Columbus, New Mexico, shocked by COVID-19 early on, adapts for new normal
COLUMBUS, N.M. - Not even international borders stop the Mimbres River.
Ninety-one miles of melted snow and runoff from mountain ranges of Northern New Mexico, the small river flows through the Southern New Mexican desert, going underground beneath Deming, then Columbus, and surfacing again in the sparkling lakes of Puerto Palomas de Villa, a small tourist town of about 4,600 just across the U.S.-Mexico border.
That’s the story of Columbus and Palomas, too: generations of unfettered connectivity binding the two communities above the ground and the Mimbres binding them beneath it. Many in Columbus have family homes in Palomas, and most people in Columbus frequent the less expensive shops and services available in their town’s Mexican counterpart.
For generations, Mexican families in Palomas, mindful of future opportunities for their children, have come to Columbus to give birth, then return to Palomas with their American newborns to live a Mexican life. When these youngsters are ready for school, Columbus school buses retrieve them at the border, obliging their legal right for public education in this country.

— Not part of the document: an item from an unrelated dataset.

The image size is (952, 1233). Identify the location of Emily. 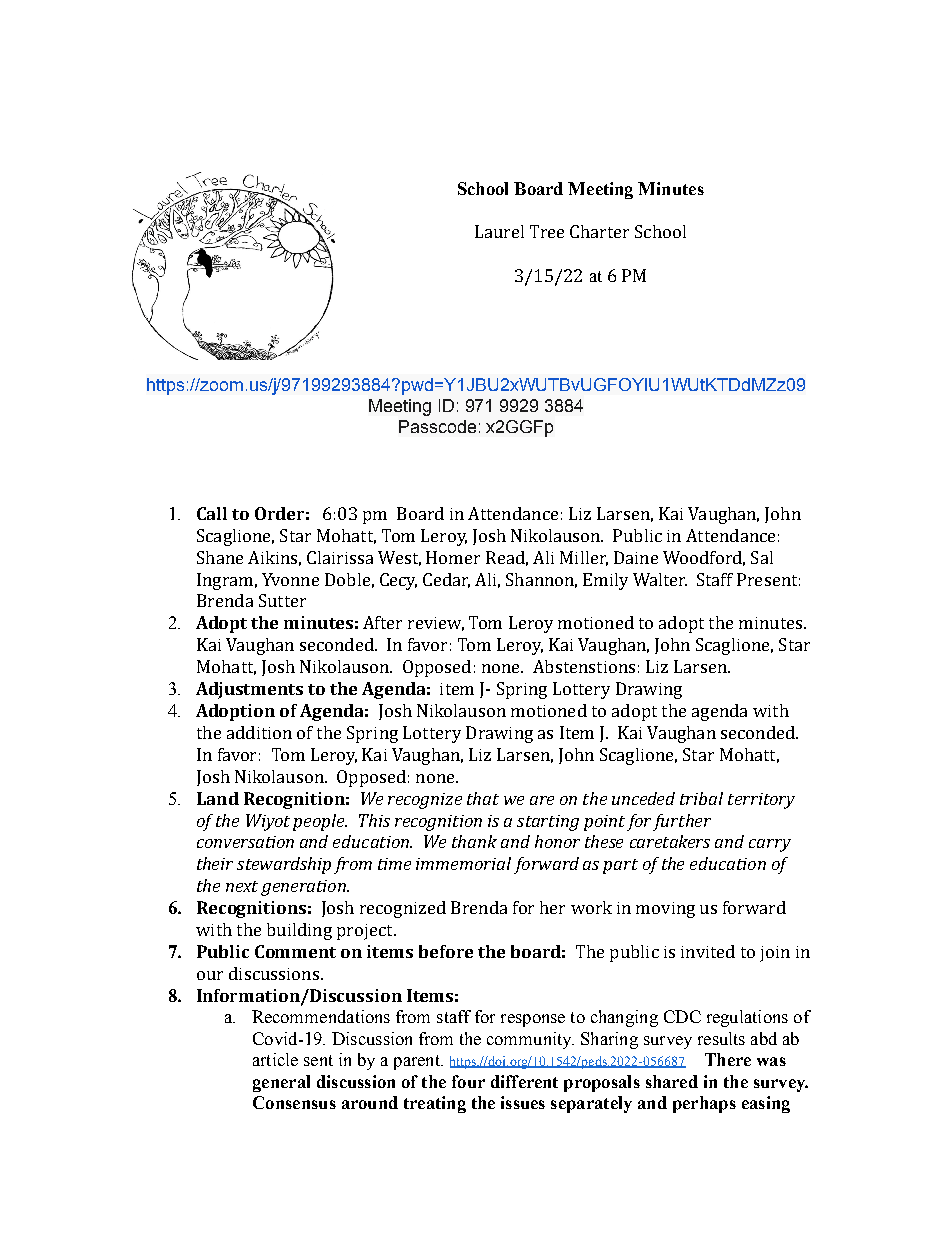
(605, 581).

“The border is an imaginary line in Columbus. It’s a gray area,” said Norma Gomez, a lifelong resident and an official for the local chamber of commerce.
When the news of the COVID-19 pandemic reached the village, it was viewed as a threat too distant to be alarming, and too abstract to distract residents from the welcomed stability of the small town. Some residents waved it off as a peculiar big-city affliction.